TÜSİAD, Türkiye’nin son dönemindeki anti – demokratik gelişmelerde suskun kalmayı tercih etti. 27 Nisan e – muhtırası, 367 krizi ve parti kapatma davalarında, demokratikleşme raporundaki önerilerin yanına bile yaklaşamadı patronlar kulübü. Tayyip Erdoğan ve Ak Parti’nin karşı karşıya kaldığı anti-demokratik uygulamalarda TÜSİAD yanlışa yanlış demedi. Erdoğan’ın ihtiyacı olan desteği vermekten imtina etti patronlar kulübü. Bu yüzden ilişkiler zaman zaman düzelir gibi olsa da, gerilim alttan alta hep devam etti.

İktidarın bizzat anti-demokratik uygulamaları devreye soktuğu son 10 yılda da patronların sesi ya hiç çıkmadı ya da çok kısık çıktı. Terör bahanesiyle cemaatçilere ait yüzlerce şirkete atanan kayyımlarda, basına yönelik orantısız müdahalelerde, basın kuruluşlarının kapatılmasında Patronlar genellikle, “yesinler birbirini” havasındaydı. Hatta kendi başkan yardımcıları Memduh Boydak’ın tutuklanmasını da sade suya tirit bir açıklamayla geçiştirdiler.

Son döneme gelindiğindeyse artık ülkede demokrasiye hiç ihtiyacı olamayanlar Cumhurbaşkanı Tayyip Erdoğan ve iktidar cenahı. Demokratik yönetim ve hukuk devleti, iktidar hariç her kesimin temel talebi haline gelmiş durumda. Hal böyle olunca da, TÜSİAD’ın demokrasi, hukuk devleti ve bağımsız ekonomi yönetimi gibi çıkışları, iktidar cenahında ciddi rahatsızlık oluşturuyor.

Uzun sözün kısası Erdoğan ile Patronlar Kulübü’nün demokrasi ve hukuk devleti beklentileri hiçbir zaman aynı zeminde buluşmadı. Erdoğan’ın ihtiyacı varken Patronlar yanaşmadı; Patronların da bütün memleketle beraber ihtiyacı varken Erdoğan yanaşmıyor. Tam da bu yüzden YİK Başkanı Ömer Arif Aras ile Başkan Orhan Turan, geçen haftaki genel kurulda, bütün kesimleri ve ülkenin bütününü işin içine katarak, “Kim mutlu?” diye sordular.

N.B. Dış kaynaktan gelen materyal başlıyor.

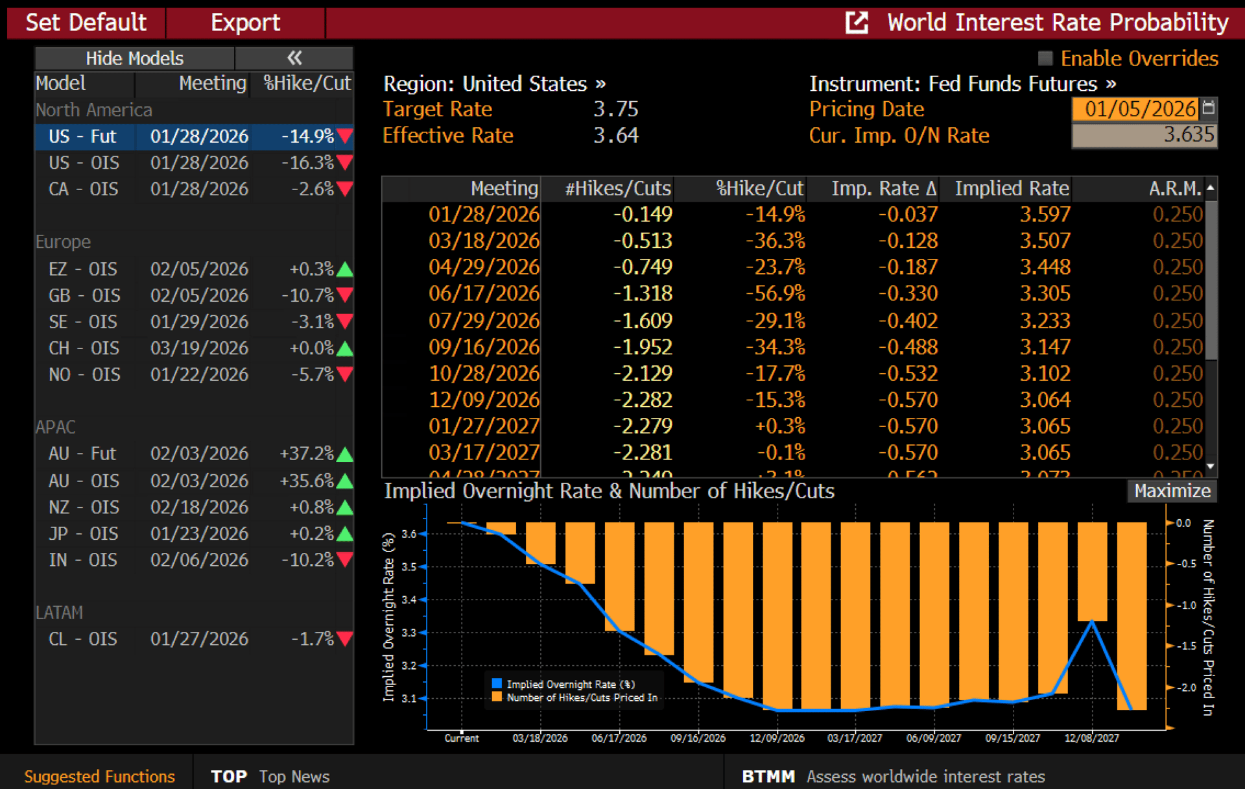Collapse models panel with double-chevron icon
Screen dimensions: 1245x789
click(294, 58)
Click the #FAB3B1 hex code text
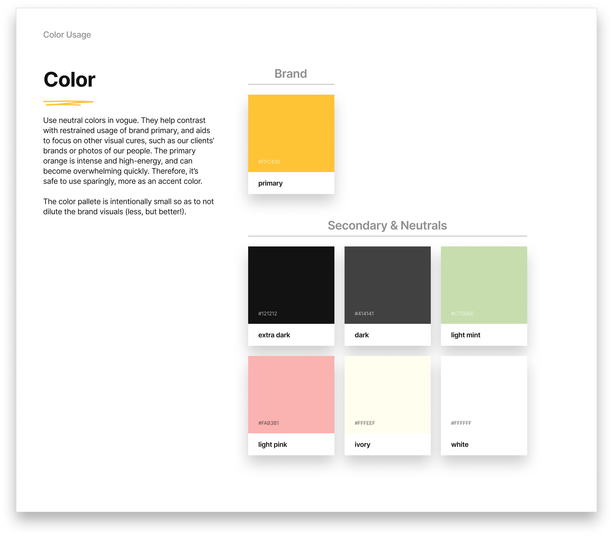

Son tahlilde Erdoğan ve Ak Parti ile olmasa da, Patronlar Kulübü’nün memleketin kahir ekseriyeti ve bütün muhalif kesimleriyle aynı düşünceye gelmesi, diğer tabiriyle ‘muhalif kesim’ haline gelmesi, demokratik hukuk devleti adına küçük de olsa bir umut barındırıyor.